(Stored items)
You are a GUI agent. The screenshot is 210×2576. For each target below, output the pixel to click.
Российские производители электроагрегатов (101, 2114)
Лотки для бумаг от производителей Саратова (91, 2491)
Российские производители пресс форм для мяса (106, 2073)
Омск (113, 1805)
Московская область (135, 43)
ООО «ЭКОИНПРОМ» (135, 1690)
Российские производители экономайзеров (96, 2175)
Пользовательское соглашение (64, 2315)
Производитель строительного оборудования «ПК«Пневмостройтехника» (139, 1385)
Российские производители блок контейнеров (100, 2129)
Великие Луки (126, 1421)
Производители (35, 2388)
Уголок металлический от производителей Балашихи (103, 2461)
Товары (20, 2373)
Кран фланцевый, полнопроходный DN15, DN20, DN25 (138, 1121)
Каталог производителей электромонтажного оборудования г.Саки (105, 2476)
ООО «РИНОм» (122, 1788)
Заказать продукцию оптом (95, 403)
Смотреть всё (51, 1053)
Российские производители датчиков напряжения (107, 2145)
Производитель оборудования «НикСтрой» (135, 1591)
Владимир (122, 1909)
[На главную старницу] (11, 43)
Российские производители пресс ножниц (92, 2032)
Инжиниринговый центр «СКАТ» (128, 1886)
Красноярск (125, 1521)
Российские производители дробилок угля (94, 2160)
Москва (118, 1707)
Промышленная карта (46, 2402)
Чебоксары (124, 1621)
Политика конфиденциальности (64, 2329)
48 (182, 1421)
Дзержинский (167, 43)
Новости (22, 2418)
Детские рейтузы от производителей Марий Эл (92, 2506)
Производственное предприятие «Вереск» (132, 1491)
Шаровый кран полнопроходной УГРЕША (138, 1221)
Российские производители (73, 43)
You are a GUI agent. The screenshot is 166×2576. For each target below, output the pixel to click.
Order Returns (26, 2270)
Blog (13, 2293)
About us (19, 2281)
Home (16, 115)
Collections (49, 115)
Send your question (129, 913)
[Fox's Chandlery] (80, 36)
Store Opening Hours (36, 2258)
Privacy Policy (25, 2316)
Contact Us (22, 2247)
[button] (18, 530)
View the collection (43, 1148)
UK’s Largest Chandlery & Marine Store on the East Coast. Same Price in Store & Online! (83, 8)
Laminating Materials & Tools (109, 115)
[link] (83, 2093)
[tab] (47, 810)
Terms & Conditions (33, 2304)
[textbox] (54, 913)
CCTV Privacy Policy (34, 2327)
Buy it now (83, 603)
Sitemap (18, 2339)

...

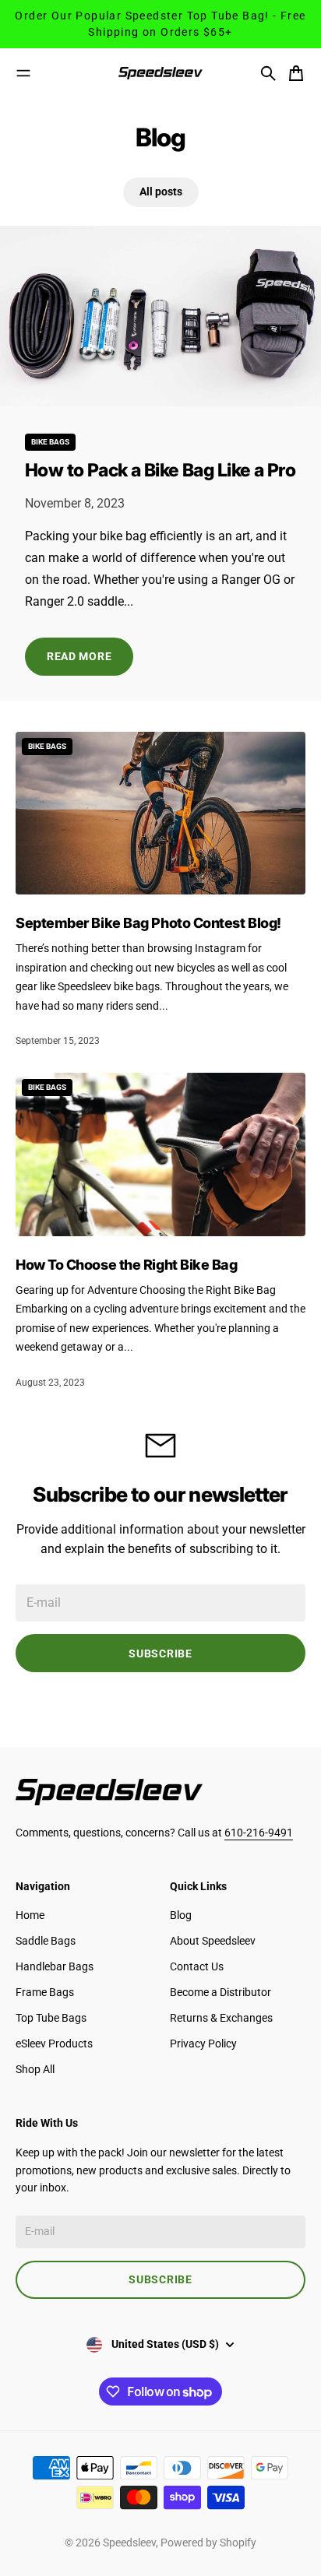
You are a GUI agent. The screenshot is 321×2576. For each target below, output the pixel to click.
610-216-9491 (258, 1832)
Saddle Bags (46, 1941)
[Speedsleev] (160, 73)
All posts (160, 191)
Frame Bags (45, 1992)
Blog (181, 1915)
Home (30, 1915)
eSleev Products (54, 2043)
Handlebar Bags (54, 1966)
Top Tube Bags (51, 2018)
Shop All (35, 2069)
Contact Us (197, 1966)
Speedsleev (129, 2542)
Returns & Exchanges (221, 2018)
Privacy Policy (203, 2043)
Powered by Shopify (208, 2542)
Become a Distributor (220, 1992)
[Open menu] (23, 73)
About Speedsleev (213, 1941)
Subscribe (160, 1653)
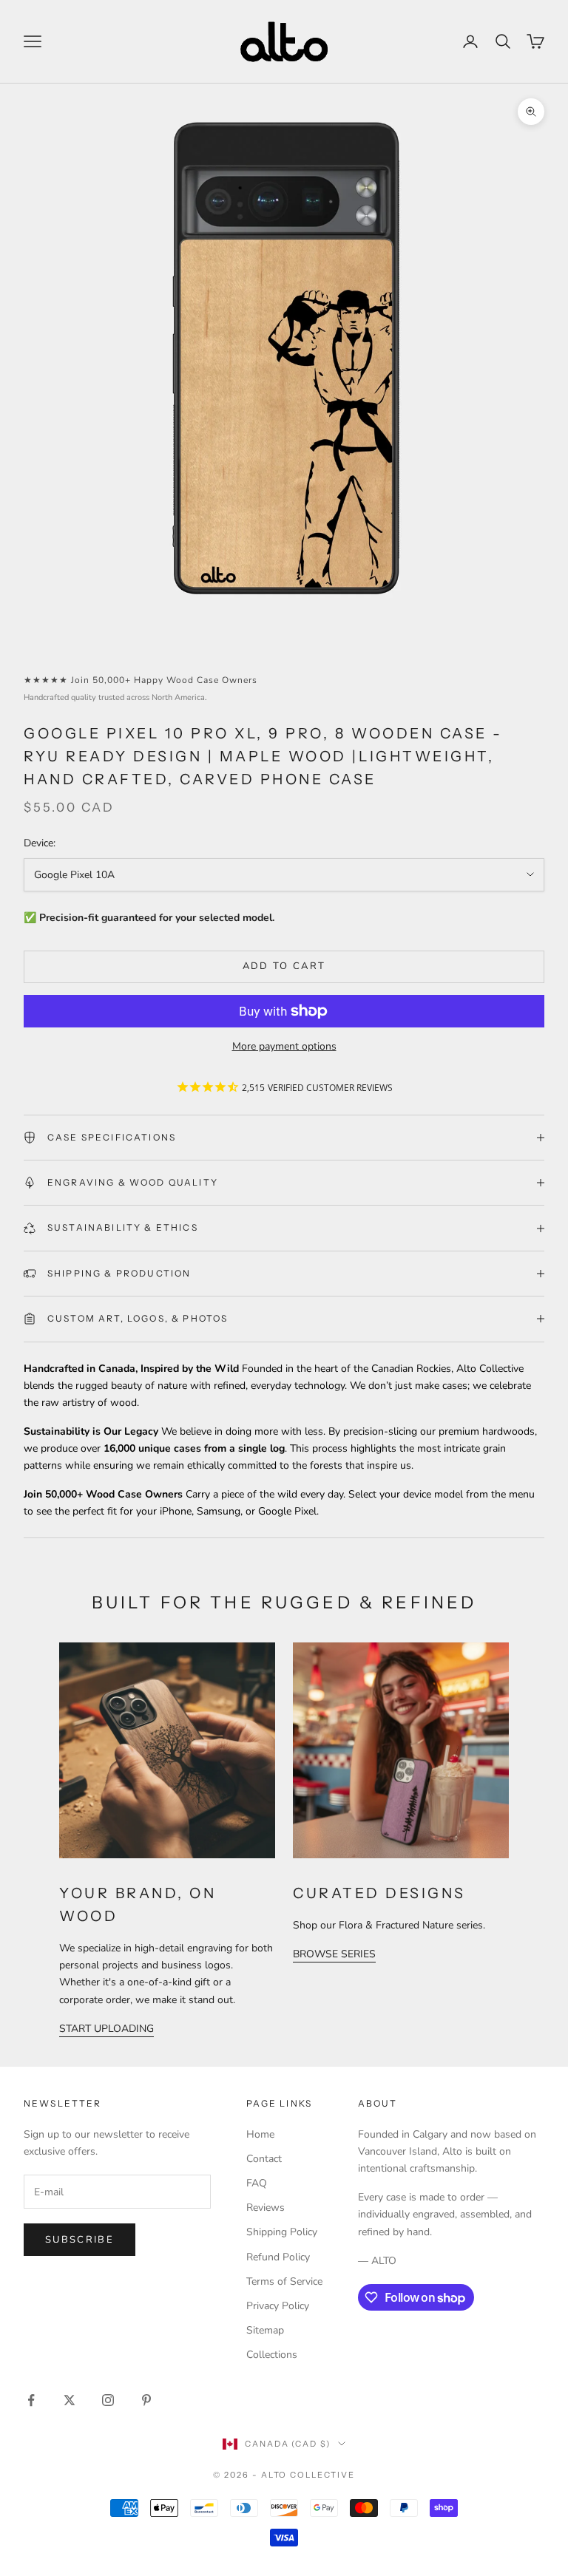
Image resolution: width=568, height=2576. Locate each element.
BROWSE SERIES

▶ WHAT IS NEEDED
Print exactly the lines above, between the one holding "You are a GUI agent. The screenshot is 210×2576." and the one holding "Чебоксары (124, 1621)", inclusive, and nothing besides.

▶ THE ANSWER
You are a GUI agent. The screenshot is 210×2576. For each target below, output the pixel to click.
Российские производители электроагрегатов (101, 2114)
Лотки для бумаг от производителей Саратова (91, 2491)
Российские производители пресс форм для мяса (106, 2073)
Омск (113, 1805)
Московская область (135, 43)
ООО «ЭКОИНПРОМ» (135, 1690)
Российские производители экономайзеров (96, 2175)
Пользовательское соглашение (64, 2315)
Производитель строительного оборудования «ПК«Пневмостройтехника» (139, 1385)
Российские производители блок контейнеров (100, 2129)
Великие Луки (126, 1421)
Производители (35, 2388)
Уголок металлический от производителей Балашихи (103, 2461)
Товары (20, 2373)
Кран фланцевый, полнопроходный DN15, DN20, DN25 (138, 1121)
Каталог производителей электромонтажного оборудования г.Саки (105, 2476)
ООО «РИНОм» (122, 1788)
Заказать продукцию оптом (95, 403)
Смотреть всё (51, 1053)
Российские производители датчиков напряжения (107, 2145)
Производитель оборудования «НикСтрой» (135, 1591)
Владимир (122, 1909)
[На главную старницу] (11, 43)
Российские производители пресс ножниц (92, 2032)
Инжиниринговый центр «СКАТ» (128, 1886)
Красноярск (125, 1521)
Российские производители дробилок угля (94, 2160)
Москва (118, 1707)
Промышленная карта (46, 2402)
Чебоксары (124, 1621)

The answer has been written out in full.